▶ Exercise requirements
Word for word, copy the lines from the one with "This screenshot has height=1376, width=1741." to the last line of the data below, counting both, and keep every picture out.

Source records
%%

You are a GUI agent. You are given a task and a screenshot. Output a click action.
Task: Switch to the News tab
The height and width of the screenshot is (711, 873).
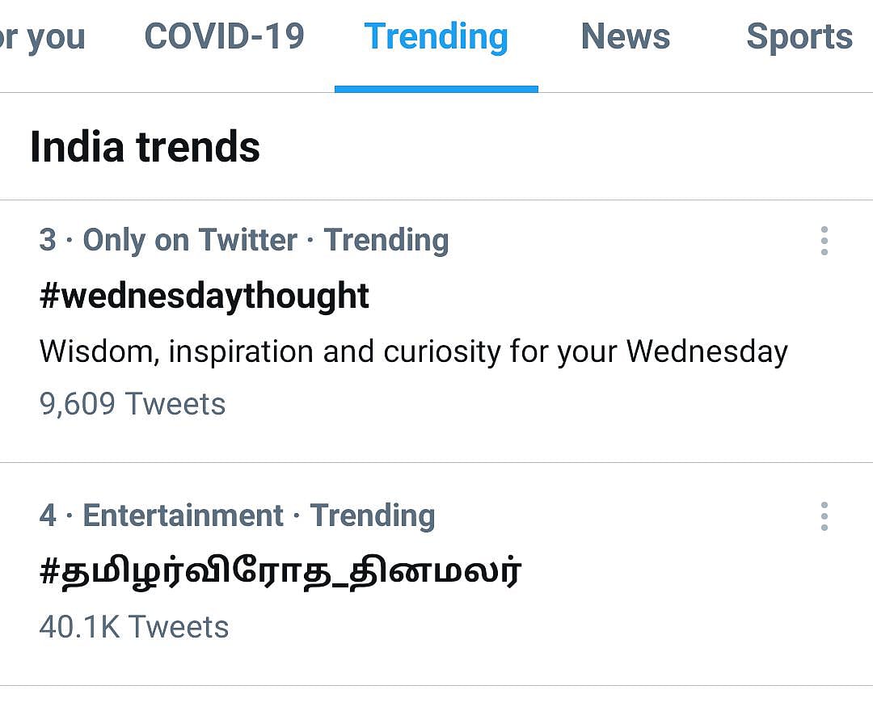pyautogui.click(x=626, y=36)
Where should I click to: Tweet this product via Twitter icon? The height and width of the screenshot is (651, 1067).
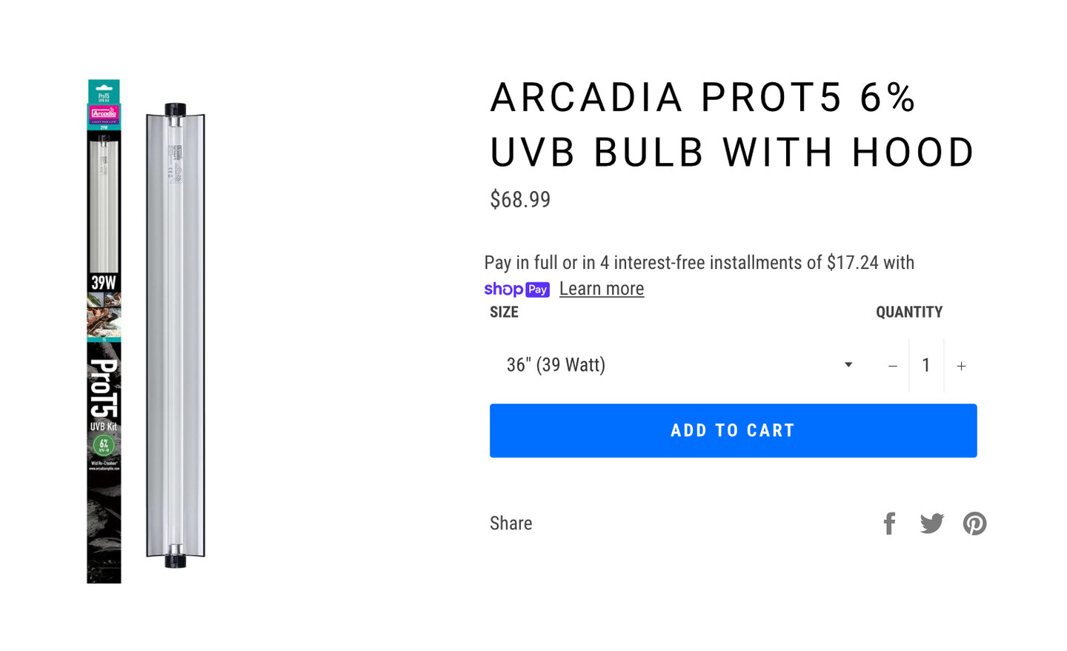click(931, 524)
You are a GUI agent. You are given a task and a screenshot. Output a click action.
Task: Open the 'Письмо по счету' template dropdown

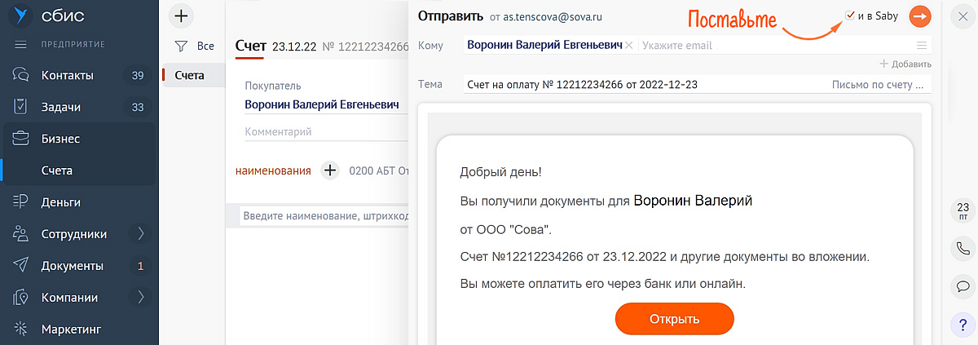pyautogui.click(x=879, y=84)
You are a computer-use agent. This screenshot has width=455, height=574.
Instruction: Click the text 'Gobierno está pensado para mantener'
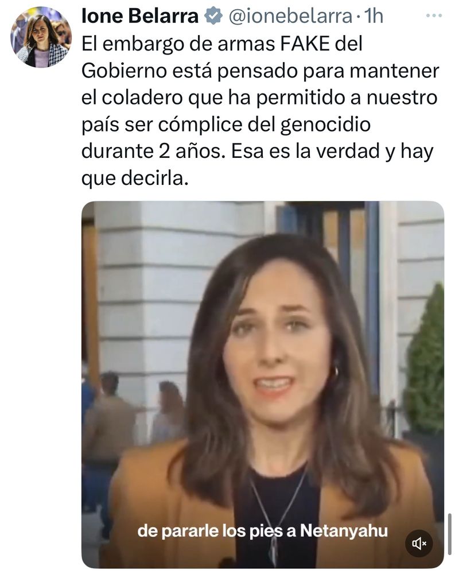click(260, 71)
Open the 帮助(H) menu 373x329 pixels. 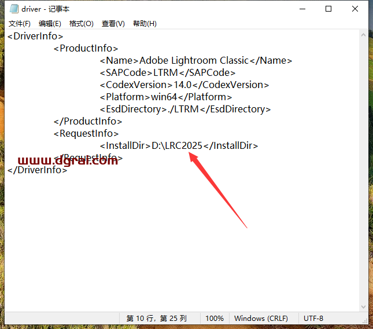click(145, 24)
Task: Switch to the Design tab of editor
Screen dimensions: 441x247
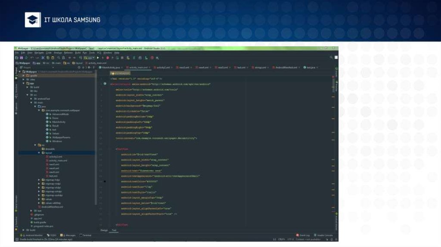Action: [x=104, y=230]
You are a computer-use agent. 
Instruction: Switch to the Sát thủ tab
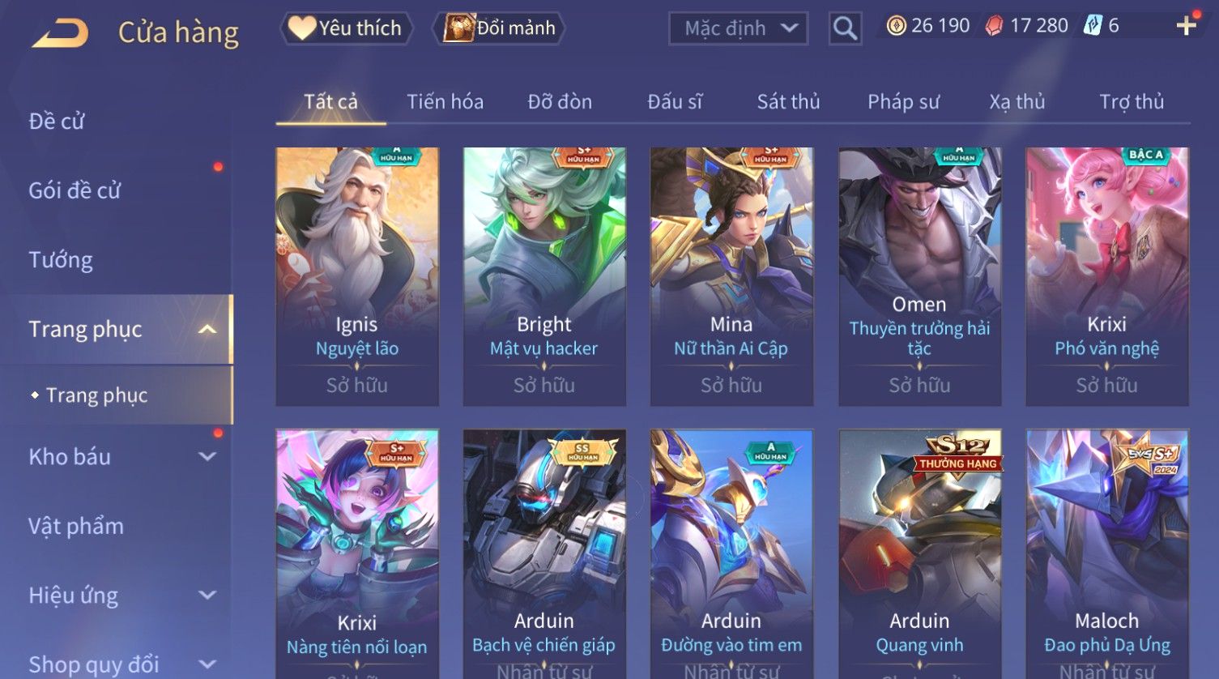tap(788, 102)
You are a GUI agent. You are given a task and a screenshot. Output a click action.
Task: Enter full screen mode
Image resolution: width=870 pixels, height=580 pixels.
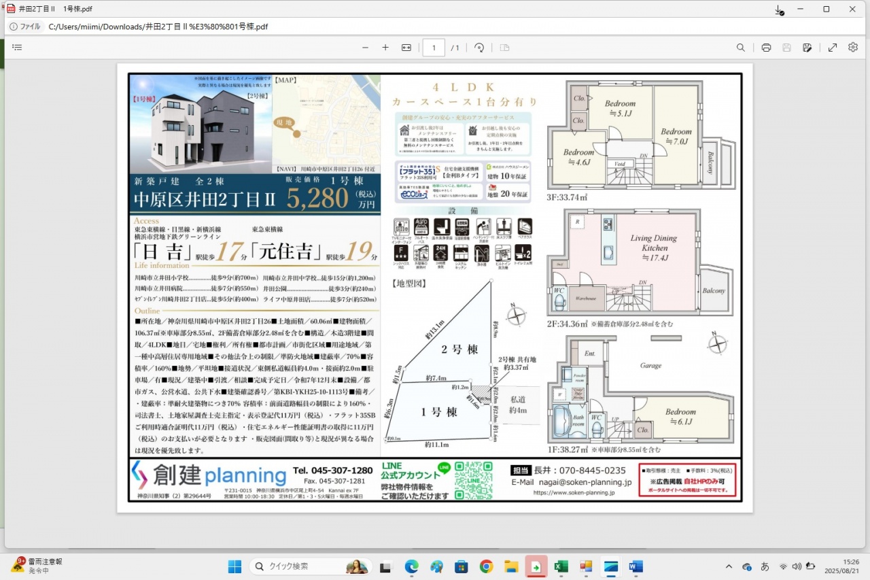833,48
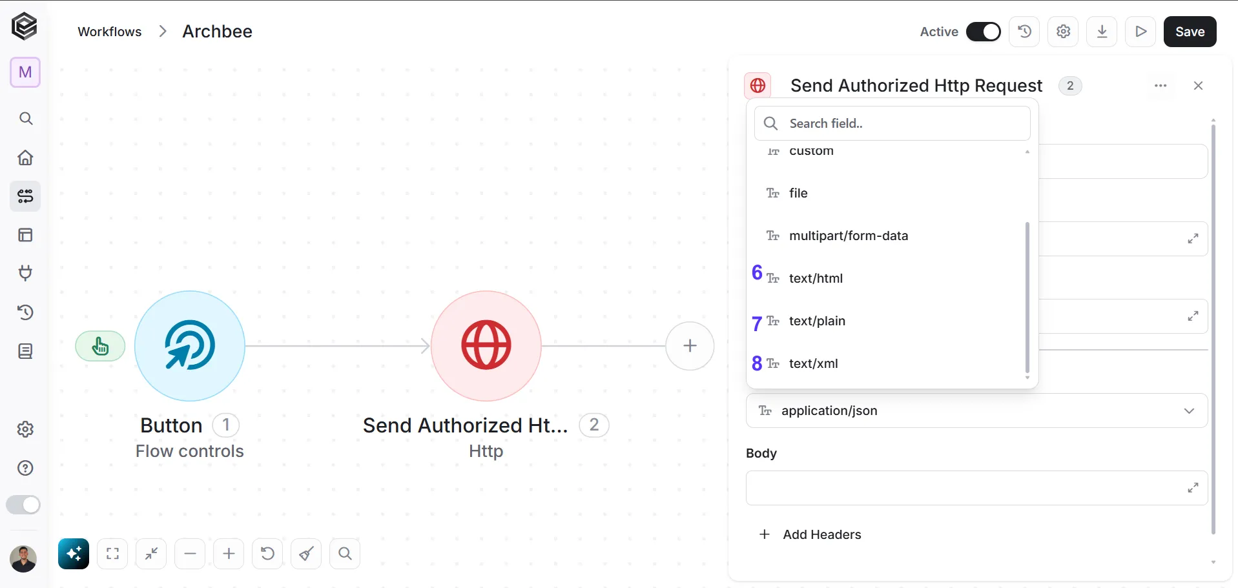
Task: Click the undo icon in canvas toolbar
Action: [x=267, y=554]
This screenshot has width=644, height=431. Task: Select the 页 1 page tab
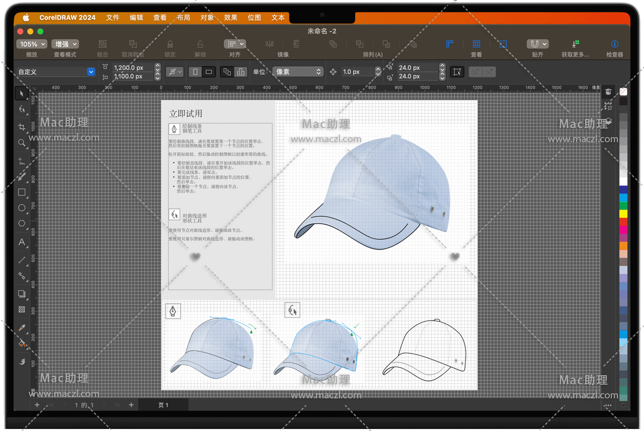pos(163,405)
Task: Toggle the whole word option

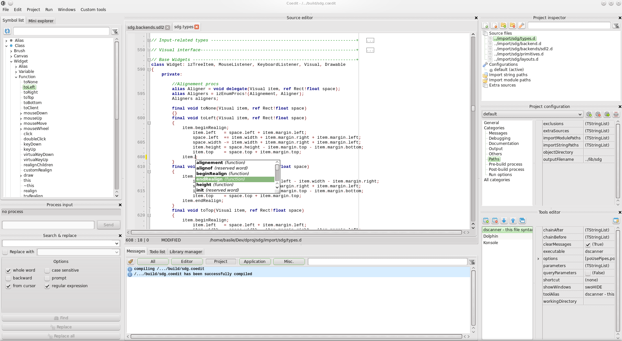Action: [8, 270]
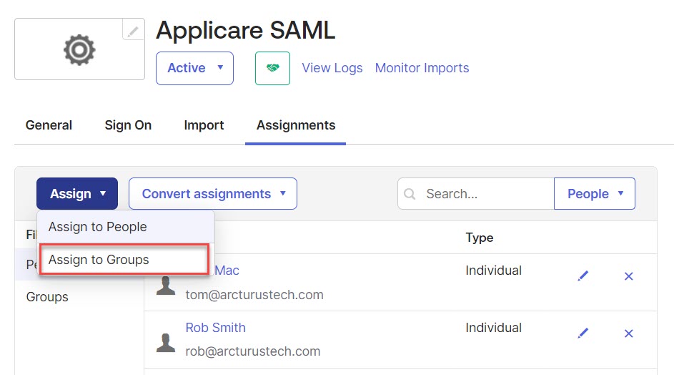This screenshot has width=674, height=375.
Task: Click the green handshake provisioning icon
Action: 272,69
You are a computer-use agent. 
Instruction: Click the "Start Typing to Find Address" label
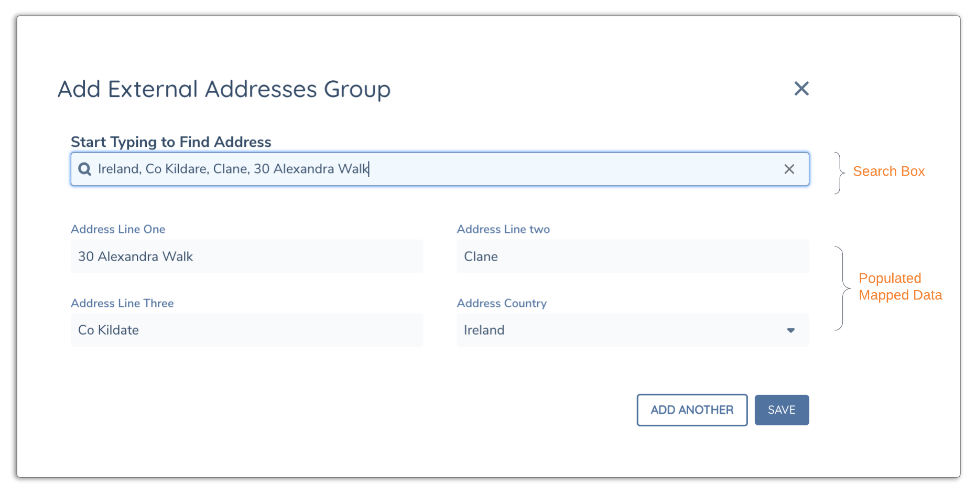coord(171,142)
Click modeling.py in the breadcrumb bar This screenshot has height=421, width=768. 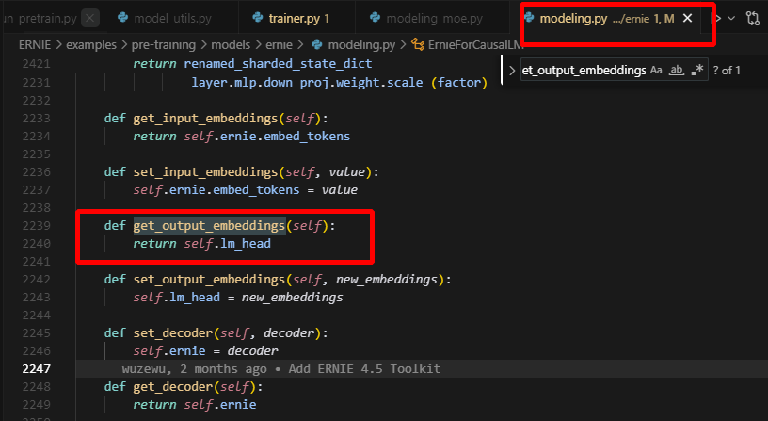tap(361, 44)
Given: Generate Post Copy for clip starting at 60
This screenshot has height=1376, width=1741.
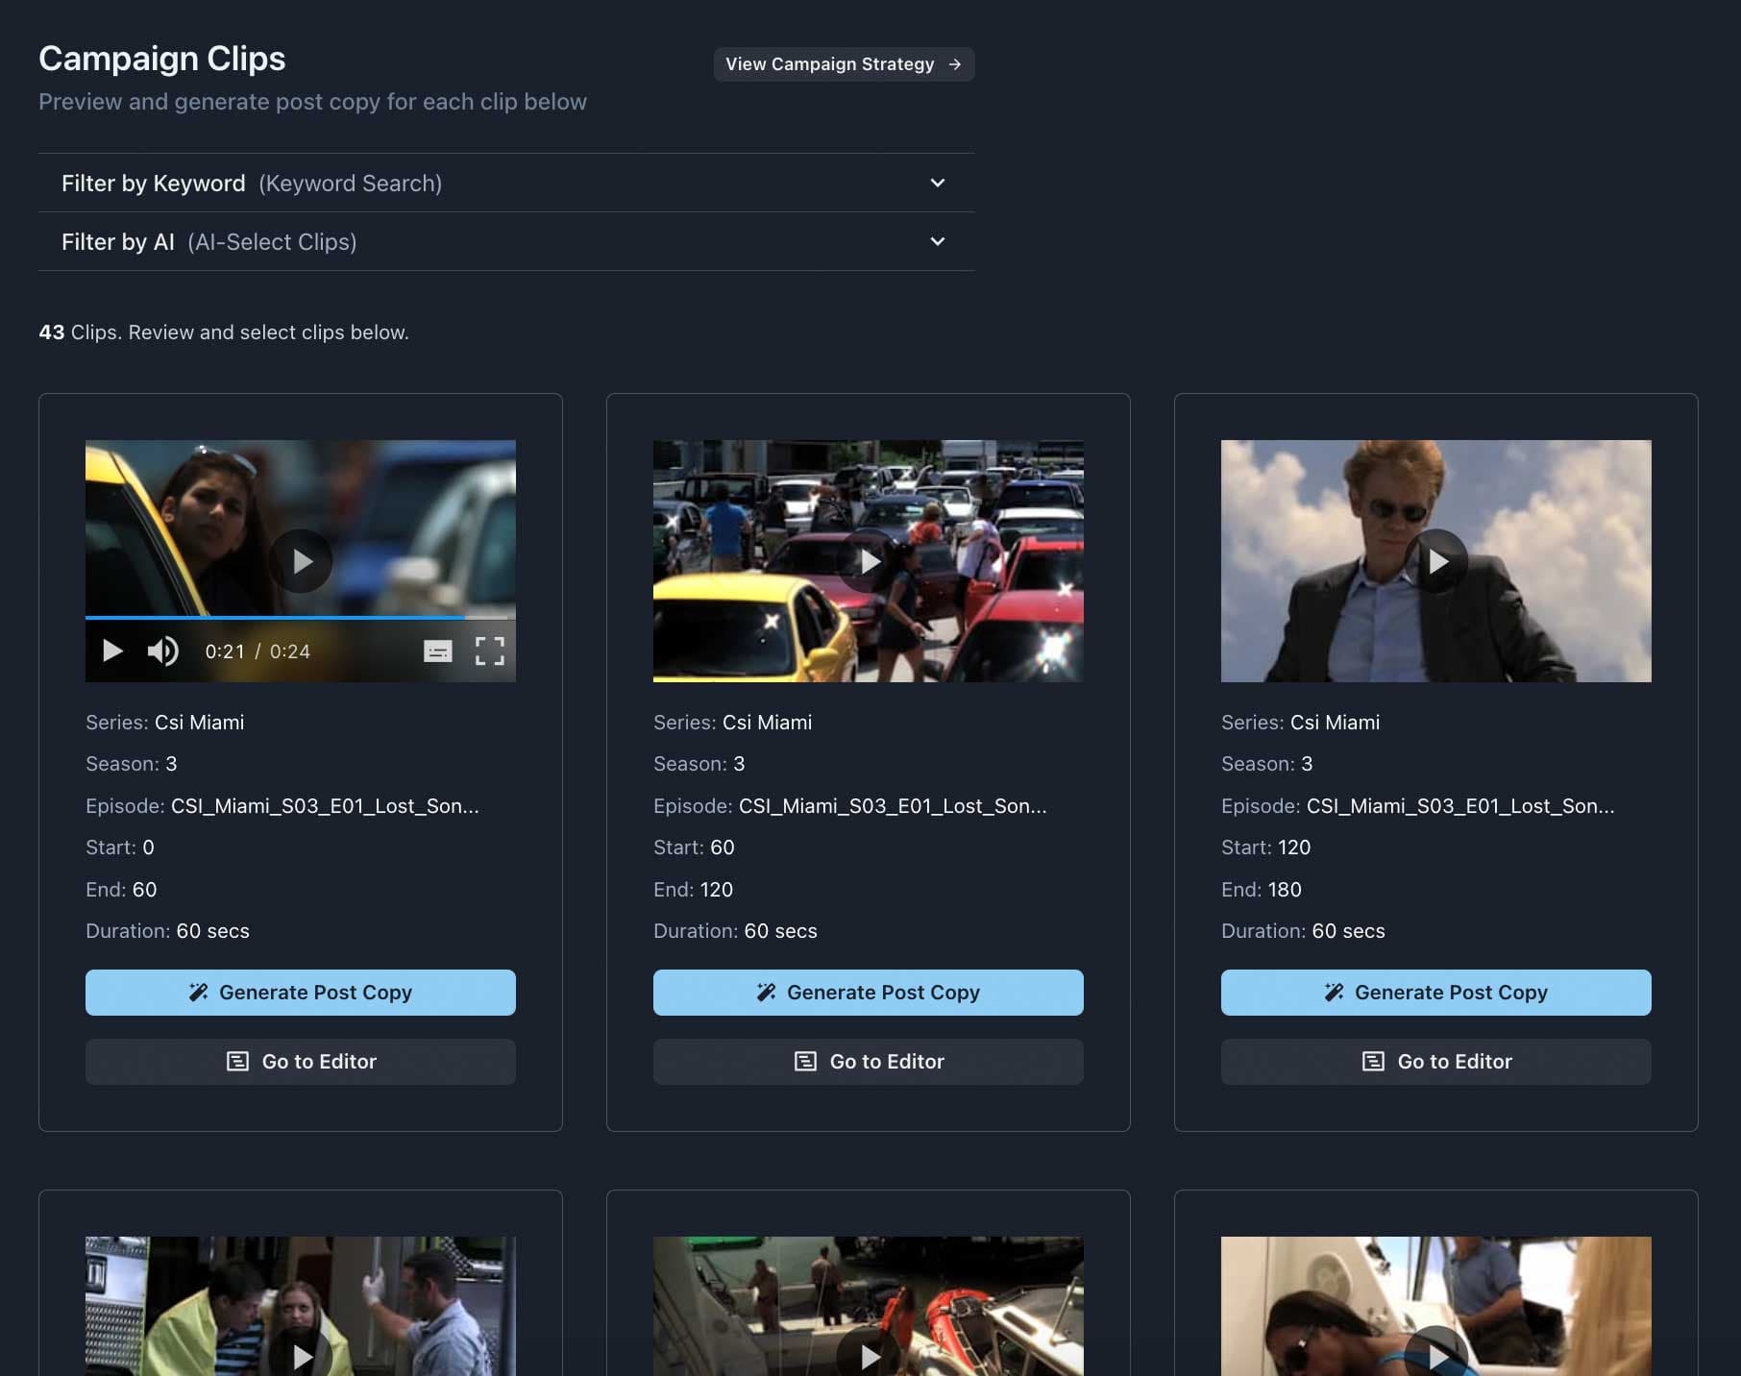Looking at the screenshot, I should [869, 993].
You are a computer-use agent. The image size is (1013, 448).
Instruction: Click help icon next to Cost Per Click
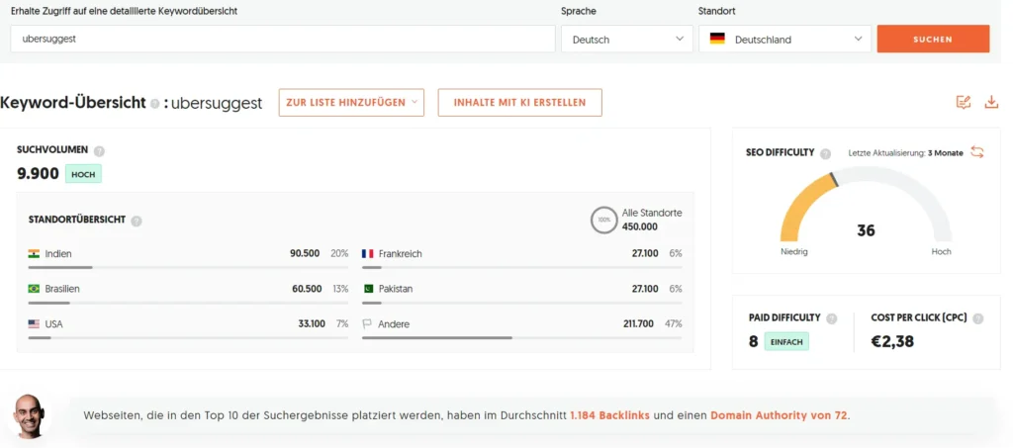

%%

▶ Solution below
This screenshot has height=1376, width=1741.
Looking at the screenshot, I should [869, 993].
You are a computer-use agent. The image size is (1013, 448).
Instruction: Click help icon next to Cost Per Click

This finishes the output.